Den himmelske kungen och hans folk
Betydelse och användningar av βασιλεία i Matteusevangeliet
This article examines the meaning and uses of the Greek term βασιλεία in the Gospel of Matthew. Contrary to the scholarly opinio communis, according to which the term should be construed dynamically as the "rule" of God, it argues with reference to Charles Ruhl's theory of semantic monosemy/pragmatic modulation that the pertinent term has a single abstract meaning – "that which pertains to royalty" – which is modulated pragmatically throughout the course of the narrative, to the effect that five distinct senses are engendered. Through an analysis of five examples in the text, it is submitted that Matthew employs the pertinent term both personally as to mean "king", abstractly to mean "majesty", dynamically to mean "rule", collectively to mean "people", and spatially as to mean "kingdom". At the same time, this article also argues that these distinct uses are best understood not in separation from each other, but as integrated parts of a coherent concept.
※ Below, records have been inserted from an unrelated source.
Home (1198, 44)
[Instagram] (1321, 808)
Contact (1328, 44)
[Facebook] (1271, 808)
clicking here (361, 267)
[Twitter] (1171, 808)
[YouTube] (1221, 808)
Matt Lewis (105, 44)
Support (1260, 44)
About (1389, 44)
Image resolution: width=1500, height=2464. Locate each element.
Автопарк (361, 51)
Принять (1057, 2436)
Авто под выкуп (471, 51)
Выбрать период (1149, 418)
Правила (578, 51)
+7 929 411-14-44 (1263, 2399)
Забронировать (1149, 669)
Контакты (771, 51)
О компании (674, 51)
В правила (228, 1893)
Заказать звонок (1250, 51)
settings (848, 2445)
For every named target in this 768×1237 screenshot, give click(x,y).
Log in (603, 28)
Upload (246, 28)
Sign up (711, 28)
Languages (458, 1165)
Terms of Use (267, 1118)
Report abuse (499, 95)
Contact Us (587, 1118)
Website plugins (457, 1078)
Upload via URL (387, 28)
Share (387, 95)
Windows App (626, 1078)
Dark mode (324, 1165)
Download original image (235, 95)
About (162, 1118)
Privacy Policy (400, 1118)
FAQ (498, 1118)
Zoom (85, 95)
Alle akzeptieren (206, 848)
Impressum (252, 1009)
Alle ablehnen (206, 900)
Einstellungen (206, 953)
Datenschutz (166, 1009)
Finally, the two dominant uses – the collective and the personal – are related to the overarching dual focus of Matthew's narrative, namely the new king and his people, to which they attest and contribute. While the wider scope of the pragmatic field opens up to a more nuanced understanding of Matthew's Basileiakonzeption in itself, it indirectly also has more far-reaching implications for how we understand βασιλεία in early Jewish and Christian literature at large.